East Coast Port Strike Still On The Table
Recent statements by both labor and management indicate that the potential for an East/Gulf Coast port strike remains very much in play. After an initial negotiating session in late March, the two sides issued a joint statement stating, “We had a productive exchange of ideas that will give us a good start toward negotiating a contract sooner rather than later in 2012. Both sides recognize the importance of the East and Gulf Coast ports to the nation’s economy and remain committed to reaching an agreement without any disruption to port operations.” But more recently, International Longshoreman Association President Harold Daggett indicated that little progress has been made and the sides remain far apart.

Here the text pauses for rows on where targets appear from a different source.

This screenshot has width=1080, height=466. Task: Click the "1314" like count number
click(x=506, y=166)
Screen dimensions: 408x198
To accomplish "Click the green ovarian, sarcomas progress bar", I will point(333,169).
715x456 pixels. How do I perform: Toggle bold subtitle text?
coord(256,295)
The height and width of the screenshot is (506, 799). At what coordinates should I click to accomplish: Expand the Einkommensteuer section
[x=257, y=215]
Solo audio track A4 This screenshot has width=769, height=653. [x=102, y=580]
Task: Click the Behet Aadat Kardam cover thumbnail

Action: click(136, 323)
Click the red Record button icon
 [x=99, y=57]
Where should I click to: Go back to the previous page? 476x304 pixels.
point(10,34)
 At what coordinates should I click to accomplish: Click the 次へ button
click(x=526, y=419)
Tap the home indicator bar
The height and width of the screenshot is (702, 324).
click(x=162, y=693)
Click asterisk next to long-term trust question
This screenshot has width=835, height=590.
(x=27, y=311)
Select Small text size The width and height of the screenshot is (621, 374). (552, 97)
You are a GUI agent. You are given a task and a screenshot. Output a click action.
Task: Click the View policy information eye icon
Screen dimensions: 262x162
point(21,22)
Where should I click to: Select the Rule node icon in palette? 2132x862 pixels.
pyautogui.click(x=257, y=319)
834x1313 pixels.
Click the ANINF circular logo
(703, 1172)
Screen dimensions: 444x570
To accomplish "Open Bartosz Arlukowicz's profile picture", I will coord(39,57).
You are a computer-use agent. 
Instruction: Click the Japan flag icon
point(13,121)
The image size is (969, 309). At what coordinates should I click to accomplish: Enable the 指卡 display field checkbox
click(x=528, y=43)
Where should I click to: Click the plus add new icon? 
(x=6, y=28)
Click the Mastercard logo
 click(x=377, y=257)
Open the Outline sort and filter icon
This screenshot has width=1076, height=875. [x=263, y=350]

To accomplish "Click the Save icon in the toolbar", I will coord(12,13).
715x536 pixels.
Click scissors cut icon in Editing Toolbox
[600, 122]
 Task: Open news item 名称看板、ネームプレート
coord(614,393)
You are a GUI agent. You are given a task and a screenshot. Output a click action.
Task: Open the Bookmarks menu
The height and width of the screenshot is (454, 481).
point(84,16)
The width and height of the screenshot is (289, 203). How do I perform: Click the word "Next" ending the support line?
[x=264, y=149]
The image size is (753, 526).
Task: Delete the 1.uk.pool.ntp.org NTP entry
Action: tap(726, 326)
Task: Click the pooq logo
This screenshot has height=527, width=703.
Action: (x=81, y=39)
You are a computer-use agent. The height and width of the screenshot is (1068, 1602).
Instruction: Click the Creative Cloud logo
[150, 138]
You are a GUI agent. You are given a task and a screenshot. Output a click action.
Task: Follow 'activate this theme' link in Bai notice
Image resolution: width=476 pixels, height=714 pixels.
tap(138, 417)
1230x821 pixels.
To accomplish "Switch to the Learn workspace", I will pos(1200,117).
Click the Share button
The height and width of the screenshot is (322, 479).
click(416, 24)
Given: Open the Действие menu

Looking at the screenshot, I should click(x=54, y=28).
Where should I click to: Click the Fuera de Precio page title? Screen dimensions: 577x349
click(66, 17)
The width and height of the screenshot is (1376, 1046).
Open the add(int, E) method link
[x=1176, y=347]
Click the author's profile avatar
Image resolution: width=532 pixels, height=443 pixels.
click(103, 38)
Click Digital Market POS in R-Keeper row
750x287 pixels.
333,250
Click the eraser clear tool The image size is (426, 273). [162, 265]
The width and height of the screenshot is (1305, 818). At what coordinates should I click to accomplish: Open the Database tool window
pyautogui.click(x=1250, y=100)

The current pact expires on September 30. Since 1977, the two sides have successfully negotiated nine successive new contracts without a disruption in operations. Despite the 34-year no-strike track record, shippers remain nervous and with good reason. As the calendar shifts from May into June, each day that passes without a settlement puts more pressure on shippers to begin to implement the contingency plans that are already in place to re-route cargo where possible to land in West Coast ports. Substantial rerouting will put pressure on West Coast capacity, and disruption or backups will likely result in such a case.
Also, note that successful negotiation of a new master contract is not the end of the story. New local contracts also need to be hammered out.
The bottom line from our viewpoint is that some diversion from east to west is likely, and could become apparent as early as June. The closer we get to September 30 without a resolution, the greater the degree of disruption and potential chaos will be.